Когда мы сравним глашатая новой эры (Бэкона19) с Фаустом из пьесы Марлоу20, сходство поистине поразит нас. Нередко пишут, что Фауст стремился к знанию. Ничуть не бывало — он о нем почти не думал. От бесов он требовал не истины, а денег и девиц. Точно так же и Бэкон отрицает знание как цель; он сам говорит, что узнавать ради знания — все равно что тешиться с женщиной и не рожать с нею детей. Истинная задача науки, по его мнению, распространить могущество человека на весь мир. Магию он отвергает лишь потому, что она бессильна; но цель его — точно такая же, как у чародея. Парацельс21 сумел объединить в себе чародея и ученого. Конечно, у тех, кто создал науку в нашем смысле слова, тяга к истине, хотя бы к знанию, была больше, чем тяга к могуществу, — во всяком смешанном явлении доброе плодоноснее дурного. Быть может, нельзя сказать, что новая наука родилась смертельно больною, но можно и нужно сказать, что она родилась в исключительно нездоровой среде. Успехи ее слишком быстры и куплены слишком большой ценой; поэтому ей надо бы оглядеться и даже покаяться.

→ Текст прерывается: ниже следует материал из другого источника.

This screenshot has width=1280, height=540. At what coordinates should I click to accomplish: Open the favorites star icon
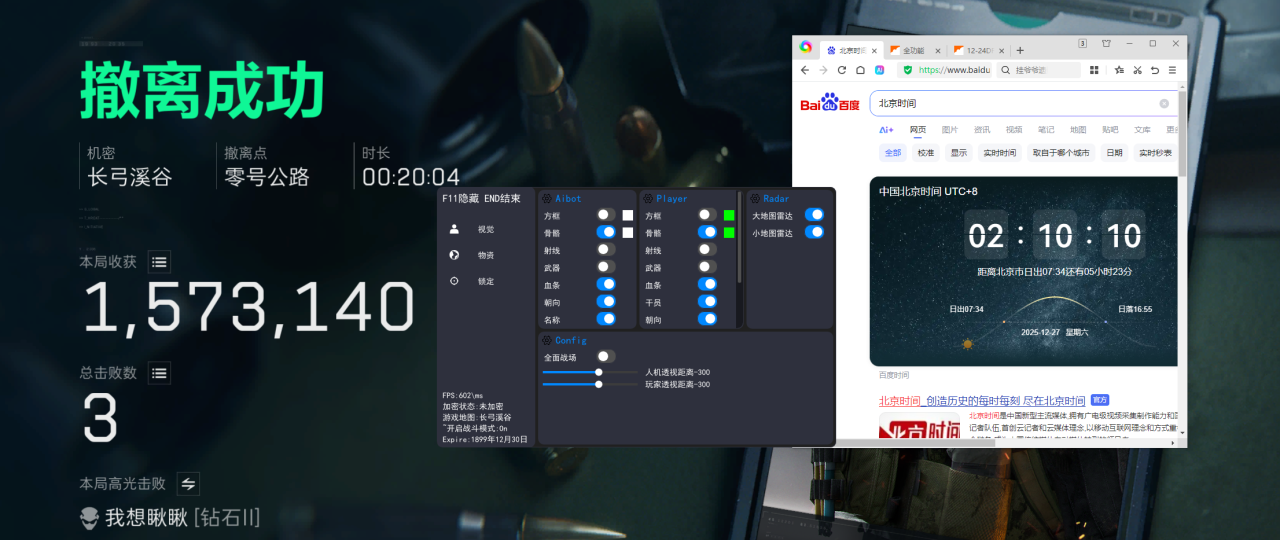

Может ли существовать другая наука, которая постоянно помнит, что непосредственный предмет ее занятий — не мир как он есть, а некоторая абстракция, и постоянно поправляет этот перекос? Собственно, я и сам толком не знаю. Говорят, что надо присмотреться к натурфилософии Гете; что даже у Штейнера есть что-то такое, чего не хватает ученым. Не знаю. Наука, о которой я сейчас пишу, не дерзнет обращаться даже с овощами или минералами, как обращаются теперь с человеком. Объясняя, она не будет уничтожать. Говоря о частях, она будет помнить о целом. Предмет изучения, по слову Мартина Бубера22, будет для нее не «это», а «ты». Она будет рассматривать инстинкт в свете дао, а не сводить дао к неведомым инстинктам. Словом, она не будет платить за знание ни чужой, ни своей жизнью. Быть может, я мечтаю о немыслимом. Быть может, аналитическое познание по природе своей убивает одним своим взором — только убивая, видит. Хорошо; если ученые не в силах остановить такое знание, пока оно не прикончило разум, его остановит что-то другое. Чаще всего мне говорят, что я — «обыкновенный обскурантист», и барьер, которого я боюсь, не так уж страшен, наука его возьмет, как уже брала множество барьеров. Мнение это породило злосчастная склонность современного ума к образу бесконечного и одномерного прогресса. Мы так много пользуемся числами, что представляем любое поступательное движение в виде числового ряда, где каждая ступенька подобна предыдущей. Умоляю вас, вспомните об ирландце с печкой! Бывает так, что одна из ступенек несоизмерима с другими, она просто отменяет их. Отречение от дао — именно такая ступенька. Пока мы до нее не дошли, научные достижения, даже губящие что-то, могут что-то и дать, хотя цена велика. Но нельзя повышать эту цену бесконечно. Нельзя все лучше и лучше «видеть насквозь» мироздание. Смысл такого занятия лишь в том, чтобы увидеть за ним нечто. Окно может быть прозрачным, но ведь деревья в саду плотны. Незачем «видеть насквозь» первоосновы бытия. Прозрачный мир — это мир невидимый; видящий насквозь все на свете — не видит ничего.
Примечания автора
К главе I
I. Орбилий настолько превосходит Кая и Тита, что он дает для сравнения хорошо написанный отрывок о животных. К несчастью, достоинства второго отрывка он видит лишь в том, что тот верен фактически. Литературного сравнения у него нет. Однако, честности ради, скажу, что книга его лучше «зеленой книжки».